Types : Bylined Articles

The vast majority of criminal and civil cases go largely unnoted in the public sphere, but those that attract scrutiny from print, broadcast and social media outlets present unique challenges. It can happen when high-profile individuals or prominent institutions stand accused of criminal activities; when government investigations intersect with a charged political topic; or when the nature of an alleged crime touches a raw nerve among specific stakeholders.

In such cases, attorneys can no longer assume that they are acting within a hermetically sealed justice system. It would be a gross exaggeration to suggest, “Vox populi, vox Dei.” Equally, it would be a mistake to ignore the power of public opinion in shaping legal outcomes and protecting the client’s long-term interests outside of the courthouse doors.

Given this reality, it has become increasingly common in recent years for parties, as well as their law firms and in-house counsel to engage public relations professionals on high-profile cases. In theory, it’s an odd marriage of professions. Lawyers prefer discretion; PR pros like to talk.

Recently, our two firms found ourselves working on the same case – the court-martial of a brigadier general in the United States Army, which was the first court-martial of a general officer in several decades. The case was high-visibility and high-stakes.

We knew from the start that there was no way to build a firewall between public discourse and the courtroom proceedings. Our client, Brigadier General Jeffrey Sinclair, stood falsely accused of sexual assault. A former deputy commander of the elite 82nd Airborne Division, Sinclair was the first general officer to face court-martial in decades. Given the heated debate over sexual assault in the military, his case played itself out on the front pages and on network newscasts long before it came to trial.

By the time either of our firms was hired, initial coverage had unfairly and inaccurately labeled our client, a highly decorated war hero, as a sex-obsessed rapist.

The interests of lawyers and PR professionals converged when we found ourselves on the same side of the issue and both had one primary concern: the exoneration of our client.

More on the case later; first, some general observations about the cooperation of public relations professionals and attorneys.

First, the most urgent priority is minimizing the client’s legal exposure. But the client’s long-range concerns don’t start and end in the courtroom. High-profile institutions and individuals need to preserve their ability to function long after any particular case is over. For companies, that means safeguarding relationships with customers, employees and business partners; for individuals, it’s about ensuring the ability to earn a living or walk down the street without concern for personal safety or embarrassment.

Second, changes in the way that information is reported and shared have upended traditional ways of approaching legal cases. The advent of 24/7 cable news outlets along with the proliferation of social media channels have created an enormous appetite for breaking news, and have empowered anyone on Twitter or Facebook to spread misinformation or shape opinion. It has become considerably more difficult in recent years to insulate the courtroom from the outside world. Sometimes, it is better to turn these developments to the client’s advantage.

Third, an integrated public relations professional within the legal trial team can provide an additional perspective that will assist inside the courtroom.
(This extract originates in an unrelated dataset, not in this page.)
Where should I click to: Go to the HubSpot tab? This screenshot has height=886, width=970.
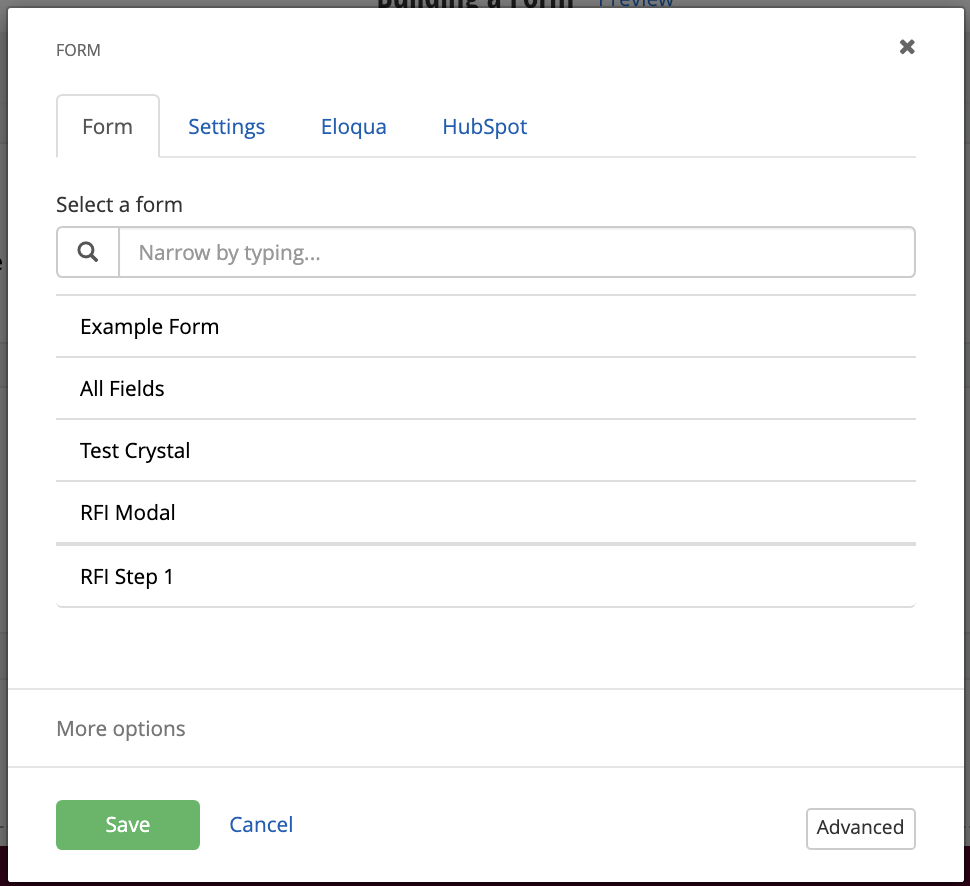click(484, 127)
The public relations professional can serve as a sounding board for factual arguments and strategies, and provide insight as to how the jury or the court may respond. In this sense, the public relations professional, with his or her insight into public reaction to information, serves in a role similar to that of a jury consultant.
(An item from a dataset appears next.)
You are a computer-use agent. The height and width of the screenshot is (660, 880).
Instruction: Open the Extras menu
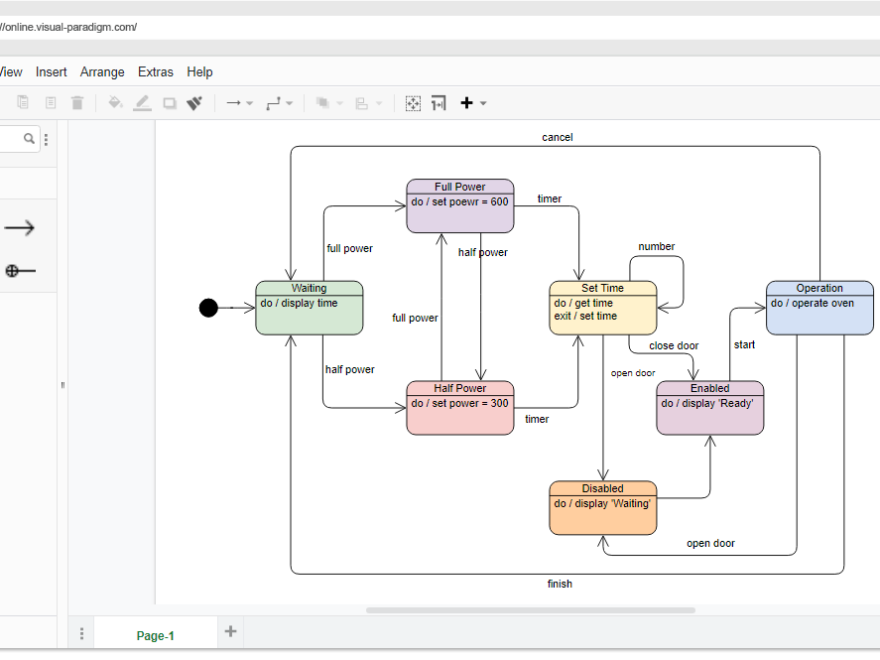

Fourth, crucially for counsel, attorneys must be mindful of their professional obligations in communicating with the press. Model Rule of Professional Conduct 3.6 addresses trial publicity and imposes restrictions on lawyers participating in a matter from making public comments that “will have a substantial likelihood of materially prejudicing an adjudicative proceeding in the matter.” The model rule, however, provides several safe harbors, permitting commentary that, among other things, “a reasonable lawyer would believe is required to protect a client from the substantial undue prejudicial effect of recent publicity not initiated by the lawyer or the lawyer’s client.”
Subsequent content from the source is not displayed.